▶ **PROBLEM STATEMENT**:
How do the lines below between the ones holding "Instruction: Click the plus" and "Given: Open the hamburger main menu", inclusive, read? Give them again exactly, with no other lines.

------ DATASET

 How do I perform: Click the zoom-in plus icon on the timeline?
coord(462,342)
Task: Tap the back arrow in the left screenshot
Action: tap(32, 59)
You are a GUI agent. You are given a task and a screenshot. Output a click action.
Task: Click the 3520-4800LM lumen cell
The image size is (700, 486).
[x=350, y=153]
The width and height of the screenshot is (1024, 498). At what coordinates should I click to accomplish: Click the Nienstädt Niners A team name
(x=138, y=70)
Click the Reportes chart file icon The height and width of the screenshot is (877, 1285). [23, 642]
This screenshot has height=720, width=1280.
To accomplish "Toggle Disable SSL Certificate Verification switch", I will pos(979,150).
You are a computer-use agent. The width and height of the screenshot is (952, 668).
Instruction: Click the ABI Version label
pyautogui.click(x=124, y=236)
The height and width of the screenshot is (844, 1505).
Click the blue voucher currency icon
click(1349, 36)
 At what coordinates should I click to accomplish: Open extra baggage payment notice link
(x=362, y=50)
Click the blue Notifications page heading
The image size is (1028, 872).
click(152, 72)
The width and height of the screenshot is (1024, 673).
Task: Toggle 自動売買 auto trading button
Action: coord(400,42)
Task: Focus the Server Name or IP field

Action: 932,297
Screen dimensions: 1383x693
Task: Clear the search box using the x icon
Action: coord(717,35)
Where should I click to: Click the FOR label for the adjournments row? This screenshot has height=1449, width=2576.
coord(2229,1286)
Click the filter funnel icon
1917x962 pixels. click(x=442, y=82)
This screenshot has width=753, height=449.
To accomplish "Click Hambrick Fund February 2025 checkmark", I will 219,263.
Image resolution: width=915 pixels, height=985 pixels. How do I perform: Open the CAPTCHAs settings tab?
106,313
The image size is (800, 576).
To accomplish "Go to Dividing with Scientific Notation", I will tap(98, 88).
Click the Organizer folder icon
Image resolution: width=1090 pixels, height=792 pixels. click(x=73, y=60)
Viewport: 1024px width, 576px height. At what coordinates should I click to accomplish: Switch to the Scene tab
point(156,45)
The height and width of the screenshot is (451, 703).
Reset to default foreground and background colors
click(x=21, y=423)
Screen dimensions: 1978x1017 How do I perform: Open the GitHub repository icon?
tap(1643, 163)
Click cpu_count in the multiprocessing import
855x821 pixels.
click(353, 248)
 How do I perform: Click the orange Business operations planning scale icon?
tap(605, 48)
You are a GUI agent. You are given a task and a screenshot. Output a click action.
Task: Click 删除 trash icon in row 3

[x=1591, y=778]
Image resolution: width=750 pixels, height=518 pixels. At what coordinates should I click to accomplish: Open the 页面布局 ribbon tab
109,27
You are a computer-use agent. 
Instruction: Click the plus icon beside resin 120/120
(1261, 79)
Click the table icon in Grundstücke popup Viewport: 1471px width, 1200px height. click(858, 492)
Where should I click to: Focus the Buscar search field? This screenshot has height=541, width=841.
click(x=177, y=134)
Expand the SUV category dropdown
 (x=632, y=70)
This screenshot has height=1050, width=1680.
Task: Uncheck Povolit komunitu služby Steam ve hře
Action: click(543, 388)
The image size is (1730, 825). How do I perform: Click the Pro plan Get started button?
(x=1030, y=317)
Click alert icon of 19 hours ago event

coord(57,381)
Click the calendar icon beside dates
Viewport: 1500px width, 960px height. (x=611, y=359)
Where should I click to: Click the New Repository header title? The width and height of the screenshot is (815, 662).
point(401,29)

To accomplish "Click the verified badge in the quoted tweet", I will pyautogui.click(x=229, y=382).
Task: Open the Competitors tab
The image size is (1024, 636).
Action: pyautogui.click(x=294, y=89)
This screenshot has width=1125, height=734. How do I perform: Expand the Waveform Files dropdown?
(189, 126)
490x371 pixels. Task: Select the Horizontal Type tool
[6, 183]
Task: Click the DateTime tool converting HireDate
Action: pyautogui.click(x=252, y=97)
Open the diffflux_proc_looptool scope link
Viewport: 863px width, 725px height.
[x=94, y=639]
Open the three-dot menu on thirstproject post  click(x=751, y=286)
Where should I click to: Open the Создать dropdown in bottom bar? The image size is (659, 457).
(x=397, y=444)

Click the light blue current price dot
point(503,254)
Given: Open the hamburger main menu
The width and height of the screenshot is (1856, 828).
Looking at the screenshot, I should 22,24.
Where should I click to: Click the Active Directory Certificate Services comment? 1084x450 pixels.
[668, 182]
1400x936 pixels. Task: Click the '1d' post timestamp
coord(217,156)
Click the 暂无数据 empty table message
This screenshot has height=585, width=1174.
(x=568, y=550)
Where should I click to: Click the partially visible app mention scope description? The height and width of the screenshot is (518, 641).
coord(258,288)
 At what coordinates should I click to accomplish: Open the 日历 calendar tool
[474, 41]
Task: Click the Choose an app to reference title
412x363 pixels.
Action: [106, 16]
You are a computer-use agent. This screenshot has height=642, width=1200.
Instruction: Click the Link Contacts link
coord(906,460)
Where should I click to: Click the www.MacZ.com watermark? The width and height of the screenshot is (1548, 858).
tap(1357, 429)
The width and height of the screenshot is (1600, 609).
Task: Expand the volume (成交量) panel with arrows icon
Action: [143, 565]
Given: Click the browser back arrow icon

------------

▶ **ANSWER FOR THE TASK**:
Instruction: Click the plus icon beside resin 120/120
(1261, 79)
Click the table icon in Grundstücke popup Viewport: 1471px width, 1200px height. click(858, 492)
Where should I click to: Focus the Buscar search field? This screenshot has height=541, width=841.
click(x=177, y=134)
Expand the SUV category dropdown
 (x=632, y=70)
This screenshot has height=1050, width=1680.
Task: Uncheck Povolit komunitu služby Steam ve hře
Action: click(543, 388)
The image size is (1730, 825). How do I perform: Click the Pro plan Get started button?
(x=1030, y=317)
Click alert icon of 19 hours ago event

coord(57,381)
Click the calendar icon beside dates
Viewport: 1500px width, 960px height. (x=611, y=359)
Where should I click to: Click the New Repository header title? The width and height of the screenshot is (815, 662).
point(401,29)

To accomplish "Click the verified badge in the quoted tweet", I will pyautogui.click(x=229, y=382).
Task: Open the Competitors tab
The image size is (1024, 636).
Action: pyautogui.click(x=294, y=89)
This screenshot has width=1125, height=734. How do I perform: Expand the Waveform Files dropdown?
(189, 126)
490x371 pixels. Task: Select the Horizontal Type tool
[6, 183]
Task: Click the DateTime tool converting HireDate
Action: pyautogui.click(x=252, y=97)
Open the diffflux_proc_looptool scope link
Viewport: 863px width, 725px height.
[x=94, y=639]
Open the three-dot menu on thirstproject post  click(x=751, y=286)
Where should I click to: Open the Создать dropdown in bottom bar? The image size is (659, 457).
(x=397, y=444)

Click the light blue current price dot
point(503,254)
Given: Open the hamburger main menu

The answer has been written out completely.